::: Available data :::

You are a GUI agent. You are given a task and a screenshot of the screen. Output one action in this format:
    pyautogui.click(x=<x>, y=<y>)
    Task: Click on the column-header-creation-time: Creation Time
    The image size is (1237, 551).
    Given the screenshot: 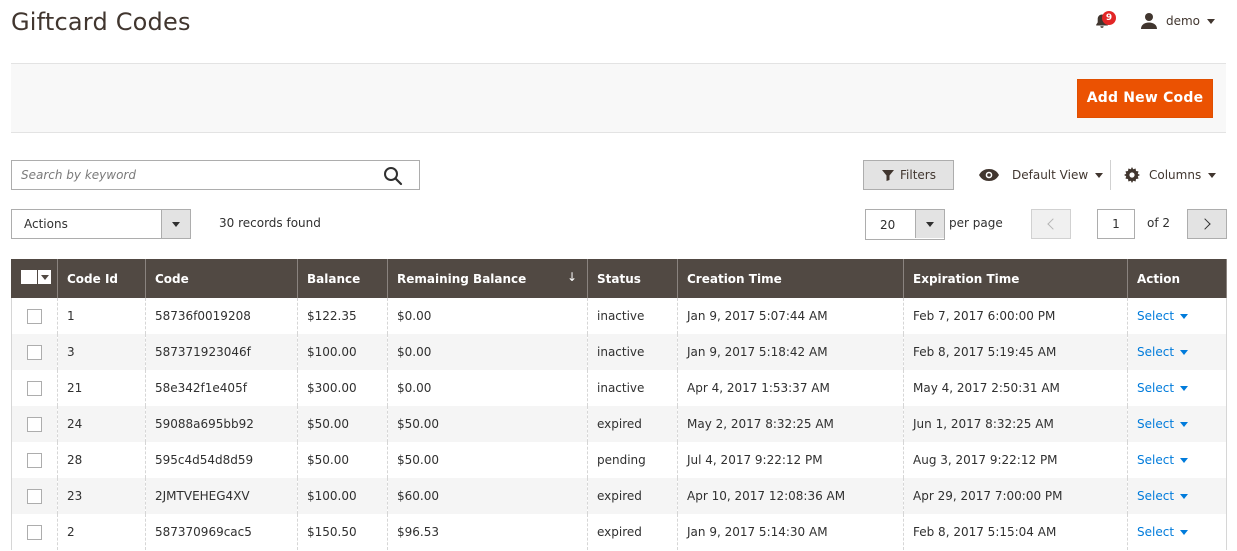 What is the action you would take?
    pyautogui.click(x=790, y=278)
    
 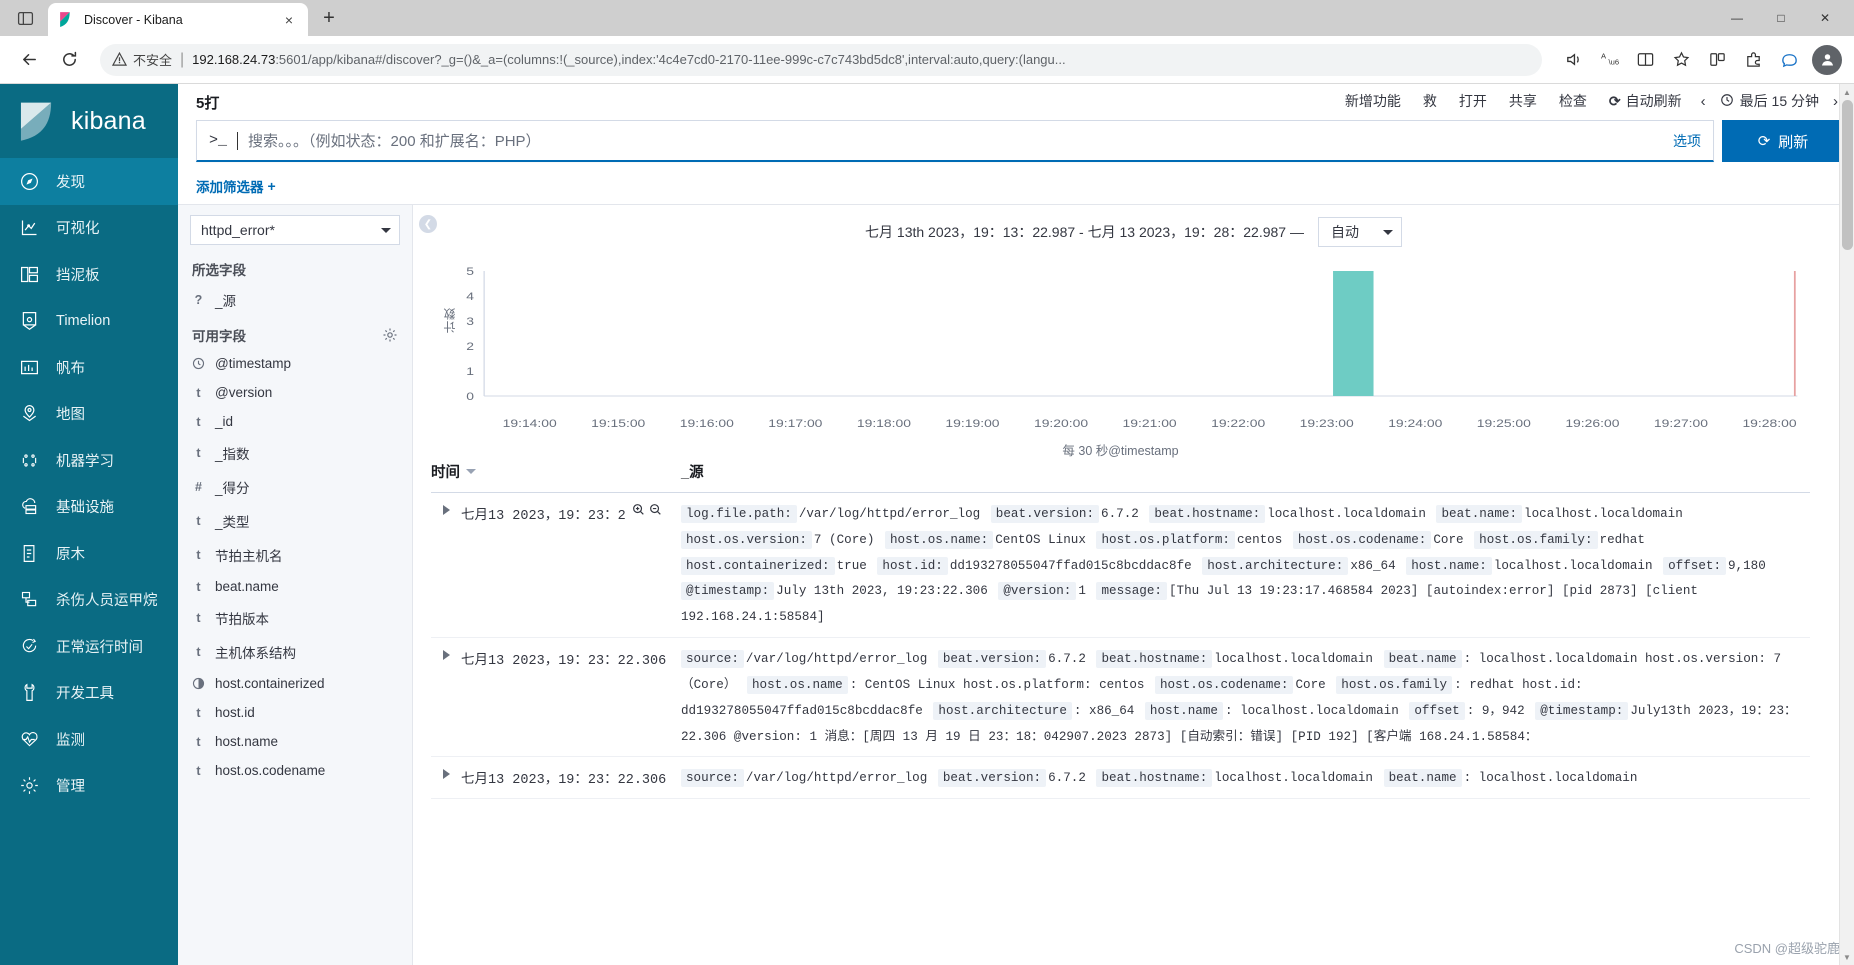 I want to click on extensions-icon, so click(x=1753, y=60).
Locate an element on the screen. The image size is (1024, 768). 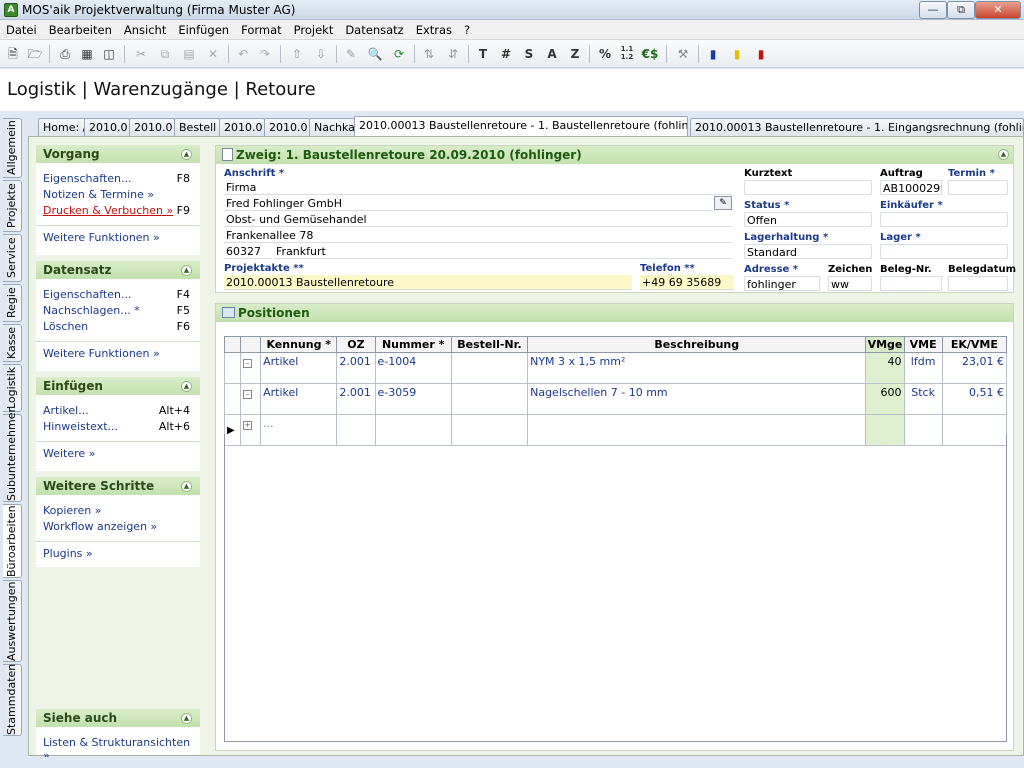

:::

__What to do__
Turn the stretch from the line containing "I want to click" through the end of the listing into a numbered list. Skip blank lines and leave the pictures out.

__Result for this task__
1.   I want to click on extensions-icon, so click(x=1753, y=60).
2. Locate an element on the screen. The image size is (1024, 768). 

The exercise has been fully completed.